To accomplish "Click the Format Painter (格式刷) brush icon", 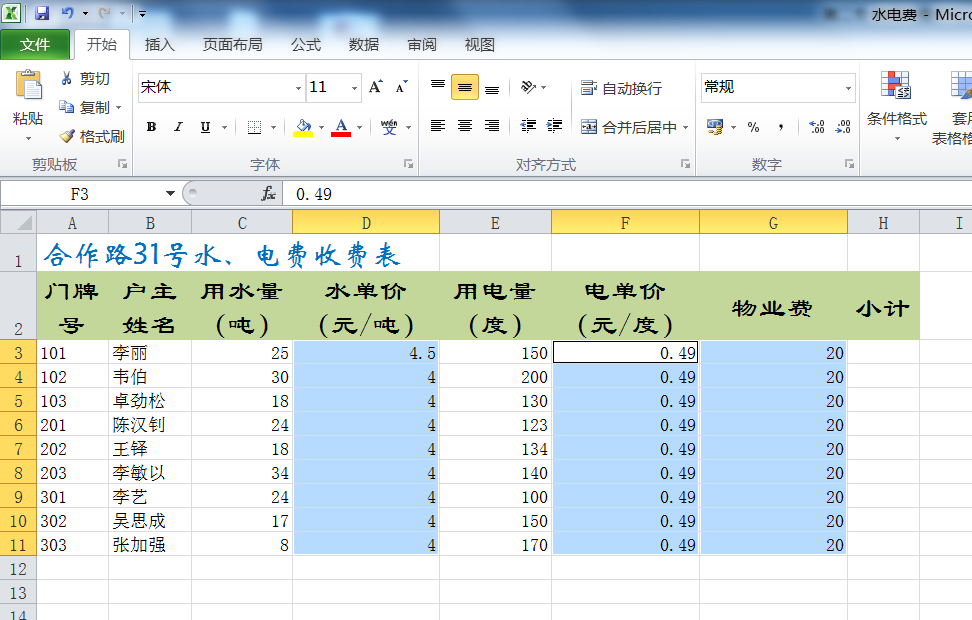I will pyautogui.click(x=67, y=136).
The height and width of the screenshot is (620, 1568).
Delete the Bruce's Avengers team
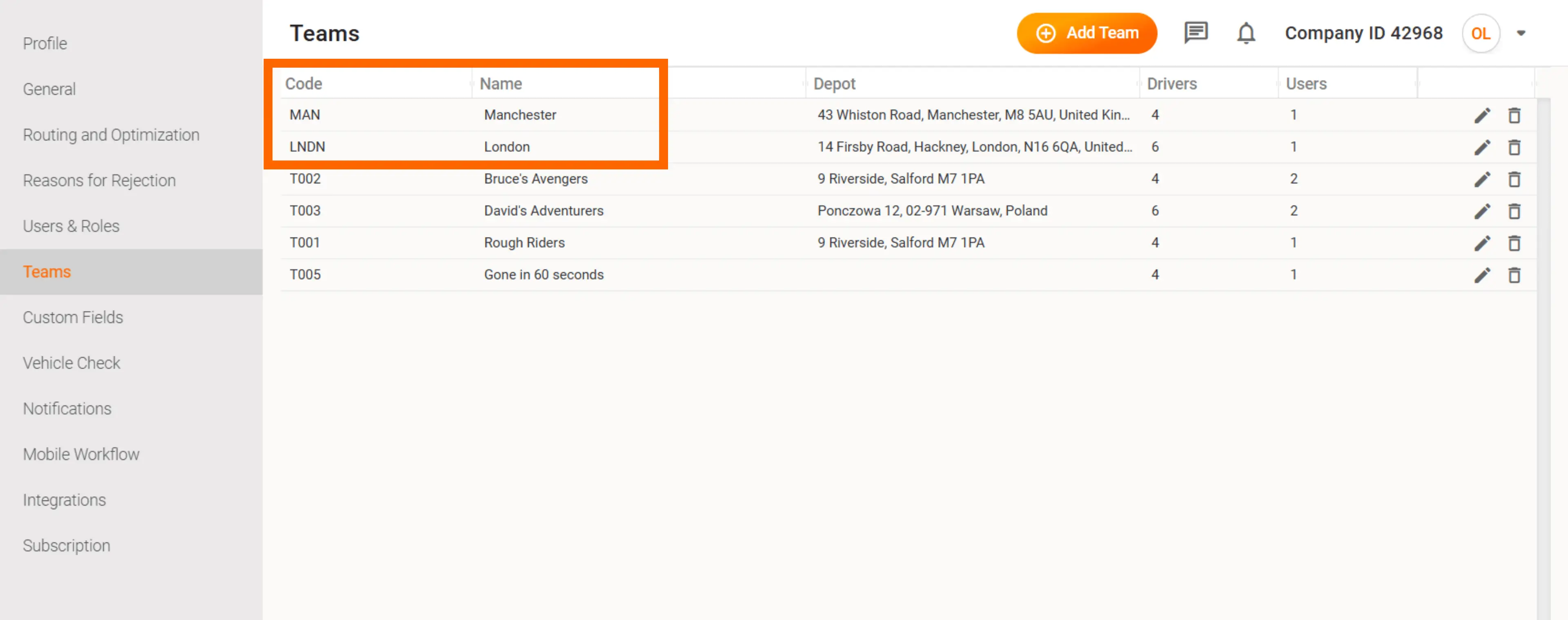[x=1514, y=180]
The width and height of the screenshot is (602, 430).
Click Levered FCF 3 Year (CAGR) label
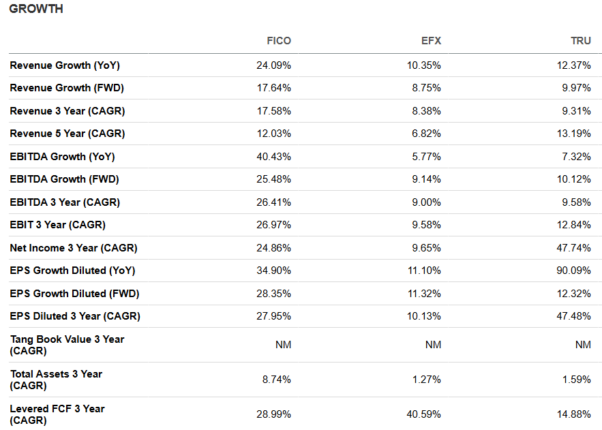point(57,415)
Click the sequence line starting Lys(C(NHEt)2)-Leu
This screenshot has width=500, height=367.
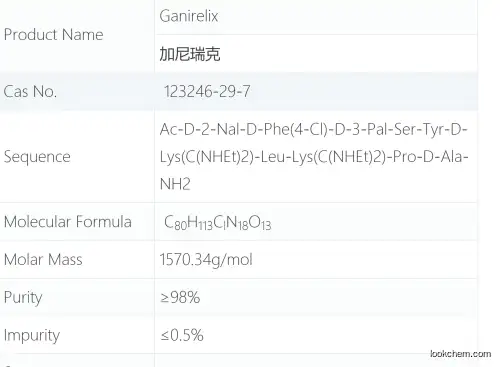pyautogui.click(x=314, y=157)
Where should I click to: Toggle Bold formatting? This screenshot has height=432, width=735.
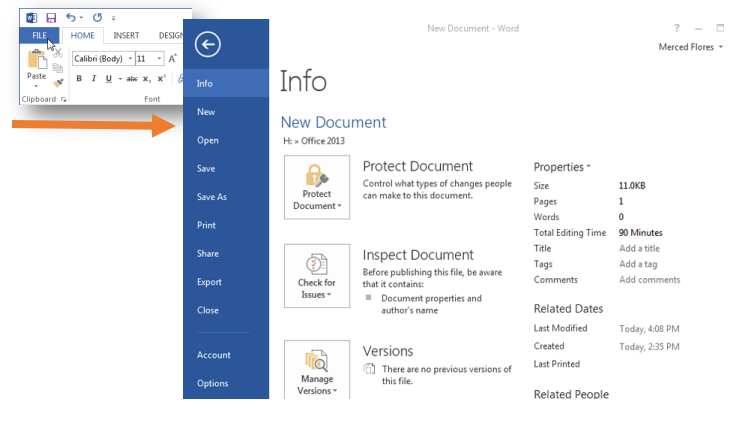pyautogui.click(x=79, y=79)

-=-=-

_Goal of the exercise_.
Switch "screenshot" to "image" in everything from the line containing "The height and" down to the end of the material, and give back only those lines with nothing else changed. Leave the pictures out of your answer.

_Exercise response_.
The height and width of the image is (620, 1568).
Delete the Bruce's Avengers team
[x=1514, y=180]
The width and height of the image is (602, 430).
Click Levered FCF 3 Year (CAGR) label
point(57,415)
Click the sequence line starting Lys(C(NHEt)2)-Leu
This image has width=500, height=367.
pyautogui.click(x=314, y=157)
Where should I click to: Toggle Bold formatting? This image has height=432, width=735.
pyautogui.click(x=79, y=79)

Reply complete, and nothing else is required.